Professore, è davvero finito questo il Ventennio del Cavaliere, come ha detto il premier?

Non credo. Forse, e sottolineo il «forse», sarà finito il ventennio di Silvio Berlusconi, non certo quello berlusconiano. Quest’ultimo sarà finito, non quando B. sarà di nuovo sconfitto, come ho sentito rispondere a Letta da sponde Pd: in questi venti anni il Cavaliere è stato già sconfitto due volte. E sconfitto tra i cittadini non da una oscura manovra di palazzo incoraggiata e favorita da una condanna giudiziaria.

E quando finirà, allora?

La stagione di B. finirà solo quando il centrodestra troverà un leader nuovo perché investito da una propria legittimazione popolare, a prescindere da Berlusconi, e non invece grazie ad una investitura proveniente in toto o in parte da lui stesso. Se, come temo, un ventennio è finito, si tratta di un altro.

E quale?

Quello aperto nel 1994 dal maggioritario introdotto dai cittadini col referendum del 1993. D’altra parte come chiamare «berlusconiano» un periodo nel quale dei dodici governi che si sono succeduti, sei sono stati guidati da esponenti di centrosinistra, quattro dal centrodestra, e due da tecnici centristi come Lamberto Dini e Mario Monti?

Materiale di partenza:
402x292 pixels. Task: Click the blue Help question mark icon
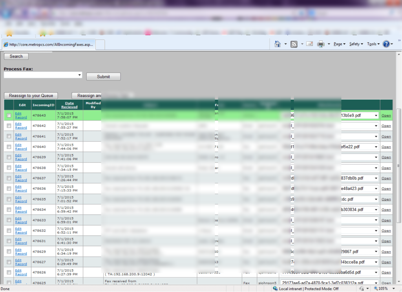[x=386, y=44]
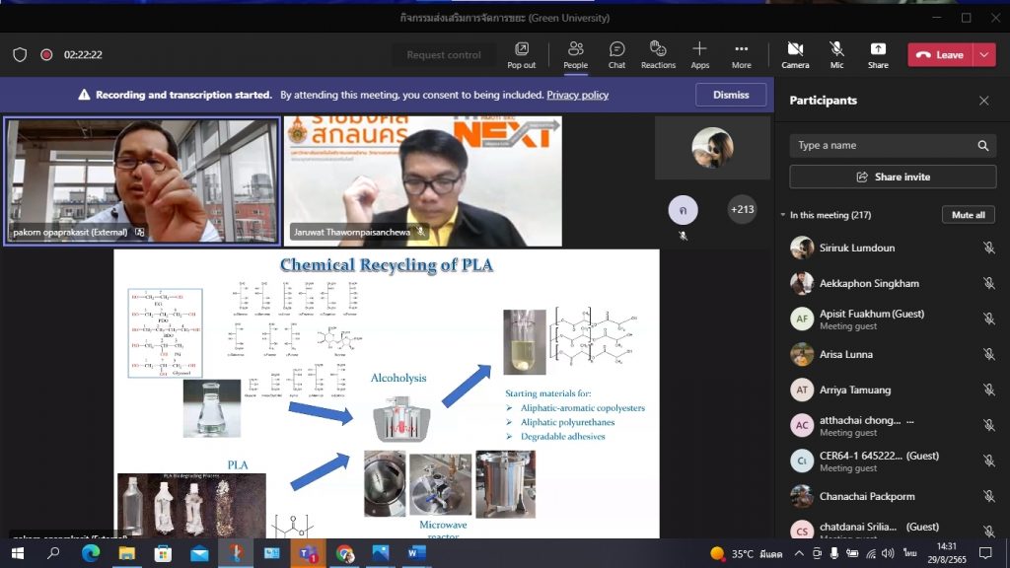Type in the 'Type a name' search field

coord(883,145)
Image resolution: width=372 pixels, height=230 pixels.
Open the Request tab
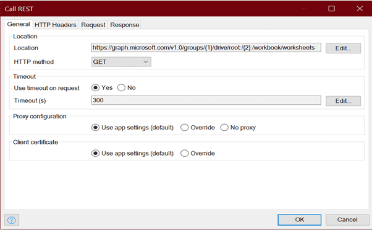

Consegne:
• a. Modifica il passo dell'intervista sul ventennio berlusconiano compreso tra "Non credo. Forse, e" e "una condanna giudiziaria.", estremi inclusi, sostituendo "sconfitto" con "battuto".
• b. Prosegui l'intervista sul ventennio berlusconiano dopo l'ultima risposta riportata.

Risposte scritte:
• a.
Non credo. Forse, e sottolineo il «forse», sarà finito il ventennio di Silvio Berlusconi, non certo quello berlusconiano. Quest’ultimo sarà finito, non quando B. sarà di nuovo battuto, come ho sentito rispondere a Letta da sponde Pd: in questi venti anni il Cavaliere è stato già battuto due volte. E battuto tra i cittadini non da una oscura manovra di palazzo incoraggiata e favorita da una condanna giudiziaria.

• b.
Non ha torto. Ma tornando a B., secondo lei, che lo ha affrontato da avversario in questi lunghi anni, che cosa farà in caso di decadenza? Davvero guiderà il Pdl dagli arresti domiciliari o la sera, rientrato dai servizi sociali? O c’è piuttosto il rischio di un finale più «camainesco», nel senso del film di Nanni Moretti, come sostiene qualcuno?

Prima che una malattia o una vocazione, per Berlusconi, la politica è una necessità. Così è stato all’inizio della sua discesa in campo, così sarà fino alla fine. Come nessun altro in una democrazia di fronte alla tigre politica, invece di affrontarla o fuggire, ha scelto di cavalcarla, sapendo che la sua ferocia non consente a nessuno di scendere dalla sua groppa senza rischiare di finire sbranato. Proverà perciò fino alla fine a cavalcarla.

Addirittura…

Certo e non basterà a sgropparlo né una sentenza che lo costringe fuori dalle istituzioni, e neppure l’abbandono di una parte dei suoi.

Appunto, veniamo ai suoi che se ne vanno. Che natura hanno questi movimenti nel Pdl? Nasce un soggetto politico nuovo, più europeo, o c’è un disegno neocentrista di prospettiva un po’ più bassa?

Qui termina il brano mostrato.